▸ Problem to solve
How many lines in the data below include the word "computer"? Respond with the number, nothing more.

::: Supplied records :::

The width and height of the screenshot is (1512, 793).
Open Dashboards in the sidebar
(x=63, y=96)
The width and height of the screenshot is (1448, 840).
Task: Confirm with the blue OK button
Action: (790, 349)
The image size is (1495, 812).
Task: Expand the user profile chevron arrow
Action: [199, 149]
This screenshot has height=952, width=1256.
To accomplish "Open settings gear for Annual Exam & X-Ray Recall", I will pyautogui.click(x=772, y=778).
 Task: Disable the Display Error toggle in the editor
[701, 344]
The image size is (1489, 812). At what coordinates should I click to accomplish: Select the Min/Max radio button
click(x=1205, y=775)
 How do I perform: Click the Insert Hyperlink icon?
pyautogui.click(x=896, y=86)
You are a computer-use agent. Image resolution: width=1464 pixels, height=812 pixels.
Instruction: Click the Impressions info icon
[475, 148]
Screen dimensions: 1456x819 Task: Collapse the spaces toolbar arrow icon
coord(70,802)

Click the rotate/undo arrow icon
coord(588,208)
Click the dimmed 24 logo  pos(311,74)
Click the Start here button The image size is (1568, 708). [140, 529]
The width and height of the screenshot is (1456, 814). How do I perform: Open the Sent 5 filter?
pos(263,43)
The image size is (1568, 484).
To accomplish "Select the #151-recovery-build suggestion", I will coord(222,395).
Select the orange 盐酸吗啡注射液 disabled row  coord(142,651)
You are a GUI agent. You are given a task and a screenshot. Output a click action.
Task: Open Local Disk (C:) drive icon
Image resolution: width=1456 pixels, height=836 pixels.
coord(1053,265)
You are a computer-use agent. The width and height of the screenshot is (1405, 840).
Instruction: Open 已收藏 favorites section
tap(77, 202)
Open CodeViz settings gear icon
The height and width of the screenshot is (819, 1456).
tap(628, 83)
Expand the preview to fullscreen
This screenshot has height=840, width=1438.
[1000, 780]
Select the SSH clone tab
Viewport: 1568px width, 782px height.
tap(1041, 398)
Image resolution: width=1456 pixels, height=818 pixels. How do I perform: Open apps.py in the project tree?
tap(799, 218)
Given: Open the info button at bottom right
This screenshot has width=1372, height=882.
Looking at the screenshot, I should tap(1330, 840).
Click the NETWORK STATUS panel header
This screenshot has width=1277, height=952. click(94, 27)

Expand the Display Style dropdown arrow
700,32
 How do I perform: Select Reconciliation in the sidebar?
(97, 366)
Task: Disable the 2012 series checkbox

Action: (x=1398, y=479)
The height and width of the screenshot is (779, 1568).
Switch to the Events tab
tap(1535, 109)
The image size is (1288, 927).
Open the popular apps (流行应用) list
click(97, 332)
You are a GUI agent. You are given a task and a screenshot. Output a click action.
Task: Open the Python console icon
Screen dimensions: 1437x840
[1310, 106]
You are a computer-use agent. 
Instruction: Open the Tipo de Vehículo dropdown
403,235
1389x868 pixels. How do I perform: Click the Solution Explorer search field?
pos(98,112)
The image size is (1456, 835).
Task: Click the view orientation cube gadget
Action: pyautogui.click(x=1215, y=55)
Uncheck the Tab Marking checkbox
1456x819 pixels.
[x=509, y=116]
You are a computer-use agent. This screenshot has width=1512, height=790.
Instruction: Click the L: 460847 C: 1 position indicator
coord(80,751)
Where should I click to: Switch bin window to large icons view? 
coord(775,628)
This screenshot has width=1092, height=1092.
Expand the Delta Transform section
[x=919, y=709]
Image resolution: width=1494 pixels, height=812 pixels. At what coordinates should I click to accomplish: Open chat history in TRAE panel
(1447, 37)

:::

▸ Answer section
4